Judging by my Facebook news feed, I’m not the only one who didn’t like Beyonce’s halftime performance at this year’s Superbowl.
Looking like a cross between Klingon she-warriors and pole dancers, Beyonce and her backup dancers turned one of America’s premier sporting events into a sleazy nightclub act.
But even though some of my peeves about it are probably justifiable, what bothers me as much as anything is that I allowed the spectacle to bring my inner “church lady” bubbling up to the surface. That’s not a part of me I like.
I don’t want to think or sound even the tiniest bit like the smug, holier-than-thou, ranting “church lady” character featured years ago on the “Saturday Night Live” TV show.
But sometimes this world makes me want to rant, and it happened again during that halftime show.
I envisioned church youth groups and families gathered at Superbowl parties across our land, eating Doritoes and bean dip, chatting it up, and then suddenly having to dive for their TV remotes when Beyonce took the stage.
Up and out came my inner “church lady.”
Comic Dana Carvey, creator of “church lady,” said he based the character on women he knew in the church he grew up in. I don’t want to be one of those women.
In the Gospels, we see Jesus getting righteously angry at religious hypocrites, not railing against unbelieving sinners. Calmly, lovingly exposing their sin sometimes, but not ranting.
It seems Jesus expected lost people to act lost and was much more passionate about rescuing them than condemning them. (See John 12:47)
On the other hand, I don’t think Jesus would want His followers to drift apathetically down polluted cultural streams toward a perilous waterfall, either. His Word says we are to “deny ungodliness and worldly desires and to live sensibly, righteously and godly in the present age” (Titus 2:12).
Christians find themselves on the uncomfy horns of a dilemma.
We’re called to walk a thin, difficult line that requires us to hate the sin but love the sinner, and to speak the truth, but only if we speak it in love.
Only Jesus has been able to walk that line perfectly. The rest of us often fall off, to varying degrees, into self-righteous ranting or unholy compromise.
Never having actually seen an entire “church lady” skit, I checked out a few on Youtube. As expected, Carvey’s character was anything but Christlike.

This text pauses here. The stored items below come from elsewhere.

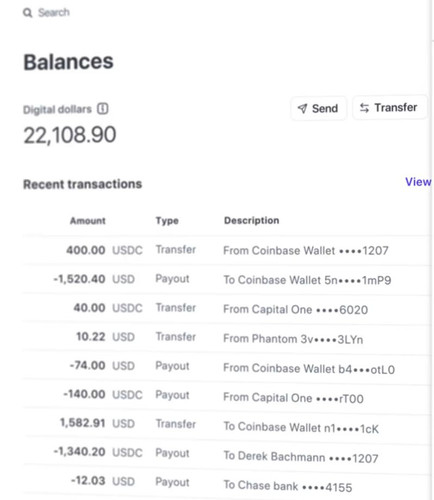Image resolution: width=434 pixels, height=500 pixels.
Task: Open the Transfer button
Action: click(x=389, y=108)
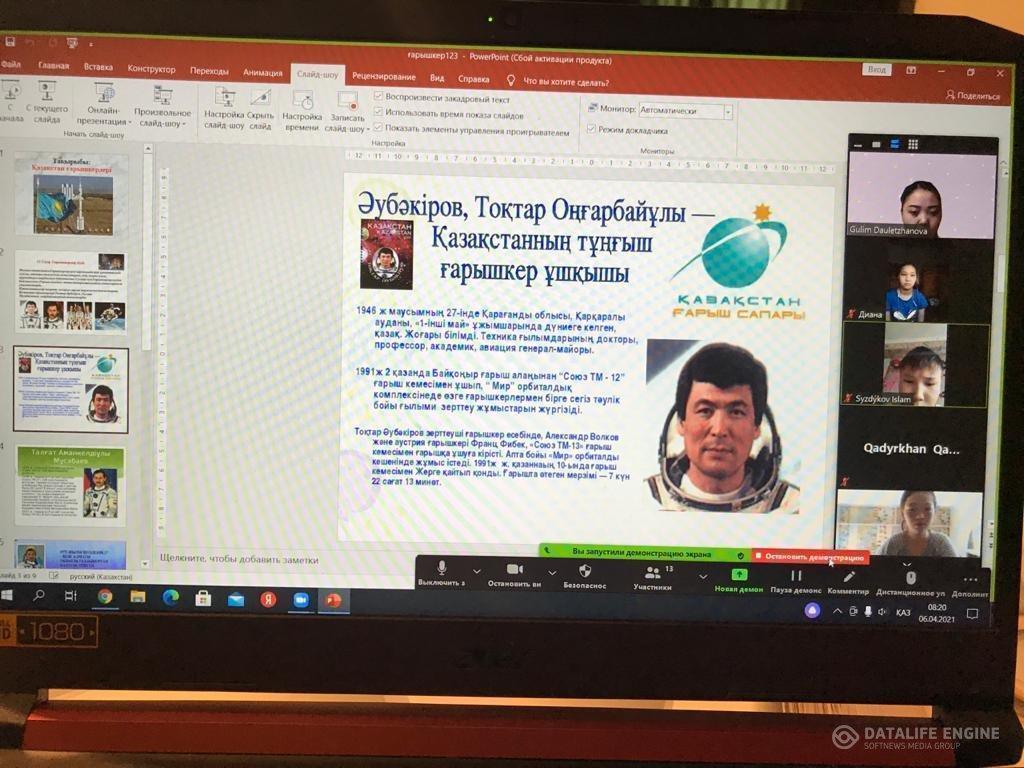Switch to the Анимация ribbon tab
This screenshot has width=1024, height=768.
[x=262, y=72]
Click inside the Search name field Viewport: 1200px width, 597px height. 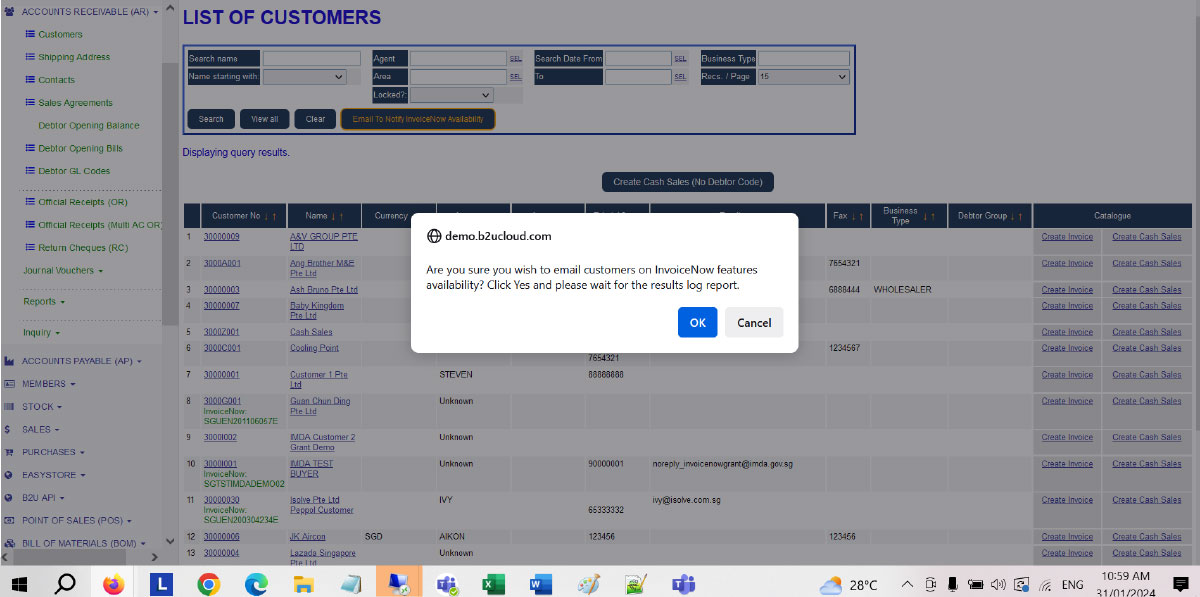click(311, 59)
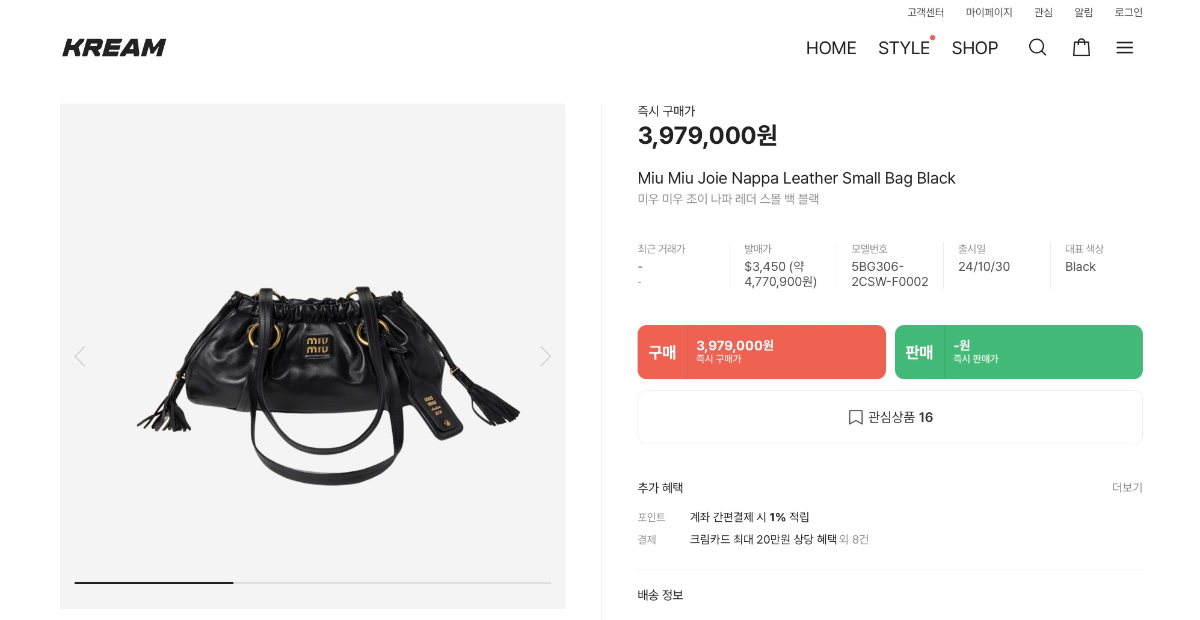Open the 마이페이지 link
Viewport: 1200px width, 620px height.
989,12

After exposing and berating the moral failures of celebrity guests, she declared them eternally damned and then did her “superior dance.”
It was all quite insulting to Christians, but I think I understand why “church lady” became one of the show’s most popular characters.
For starters, unbelievers often love to throw darts at Christians. Always have, always will. Jesus said that if the world hated Him, it would also hate those who follow Him (John 15:18-19).
But “church lady” probably also resonated with so many viewers because, sadly, there was a grain of truth in the caricature.
Maybe too many Christians have decided that condemning sinners is a whole lot easier than rescuing them.
Maybe we can’t handle ungodly people acting ungodly because we resent constantly feeling like geeky middle-schoolers banished from the cool kids’ lunch table.
Maybe sin angers us because we sometimes secretly wonder if all this resisting temptation will be worth it in the end.
Sin should be offensive to Christians because it offends the God we say we love. The righteous Judge will, indeed, one day judge. But until then, my angry ranting won’t help. My anger will not achieve the righteousness of God (James 1:20).
I’m in Rome. I don’t have to do as the Romans do, but I am called to love them. God certainly does.